**Problem**
Could you arrange the data below as a numbered list, beginning with the line that contains "The width and height of the screenshot is (1116, 588)." and continuing through the line that contains "pyautogui.click(x=100, y=15)", with blank lines left out?

** BEGIN Provided entries **

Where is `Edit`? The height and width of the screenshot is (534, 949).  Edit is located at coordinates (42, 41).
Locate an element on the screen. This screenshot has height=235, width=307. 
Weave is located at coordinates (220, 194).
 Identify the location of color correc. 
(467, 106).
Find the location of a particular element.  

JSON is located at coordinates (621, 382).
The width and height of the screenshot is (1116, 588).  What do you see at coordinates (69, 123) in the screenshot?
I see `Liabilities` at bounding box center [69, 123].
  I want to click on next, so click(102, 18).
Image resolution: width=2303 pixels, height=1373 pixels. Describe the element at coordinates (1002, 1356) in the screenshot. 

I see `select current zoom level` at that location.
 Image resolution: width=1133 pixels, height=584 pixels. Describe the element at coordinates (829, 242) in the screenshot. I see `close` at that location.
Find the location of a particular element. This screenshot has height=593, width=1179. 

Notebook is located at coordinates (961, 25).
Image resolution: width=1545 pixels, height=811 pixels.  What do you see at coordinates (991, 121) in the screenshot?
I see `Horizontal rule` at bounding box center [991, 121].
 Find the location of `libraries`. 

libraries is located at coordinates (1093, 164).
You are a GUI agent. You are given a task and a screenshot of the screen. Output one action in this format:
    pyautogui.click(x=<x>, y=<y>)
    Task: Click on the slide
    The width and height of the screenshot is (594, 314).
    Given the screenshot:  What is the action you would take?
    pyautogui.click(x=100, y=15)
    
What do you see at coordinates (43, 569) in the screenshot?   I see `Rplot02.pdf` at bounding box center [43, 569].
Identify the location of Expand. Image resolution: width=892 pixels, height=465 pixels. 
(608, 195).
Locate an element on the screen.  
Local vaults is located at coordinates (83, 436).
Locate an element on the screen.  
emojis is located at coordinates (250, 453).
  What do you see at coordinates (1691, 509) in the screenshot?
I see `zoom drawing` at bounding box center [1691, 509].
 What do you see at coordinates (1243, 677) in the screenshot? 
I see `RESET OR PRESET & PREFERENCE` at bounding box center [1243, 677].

** END Provided entries **

**Answer to the task**
1. The width and height of the screenshot is (1116, 588).  What do you see at coordinates (69, 123) in the screenshot?
2. I see `Liabilities` at bounding box center [69, 123].
3.   I want to click on next, so click(102, 18).
4. Image resolution: width=2303 pixels, height=1373 pixels. Describe the element at coordinates (1002, 1356) in the screenshot. 
5. I see `select current zoom level` at that location.
6.  Image resolution: width=1133 pixels, height=584 pixels. Describe the element at coordinates (829, 242) in the screenshot. I see `close` at that location.
7. Find the location of a particular element. This screenshot has height=593, width=1179. 
8. Notebook is located at coordinates (961, 25).
9. Image resolution: width=1545 pixels, height=811 pixels.  What do you see at coordinates (991, 121) in the screenshot?
10. I see `Horizontal rule` at bounding box center [991, 121].
11.  Find the location of `libraries`. 
12. libraries is located at coordinates (1093, 164).
13. You are a GUI agent. You are given a task and a screenshot of the screen. Output one action in this format:
14.     pyautogui.click(x=<x>, y=<y>)
15.     Task: Click on the slide
16.     The width and height of the screenshot is (594, 314).
17.     Given the screenshot:  What is the action you would take?
18.     pyautogui.click(x=100, y=15)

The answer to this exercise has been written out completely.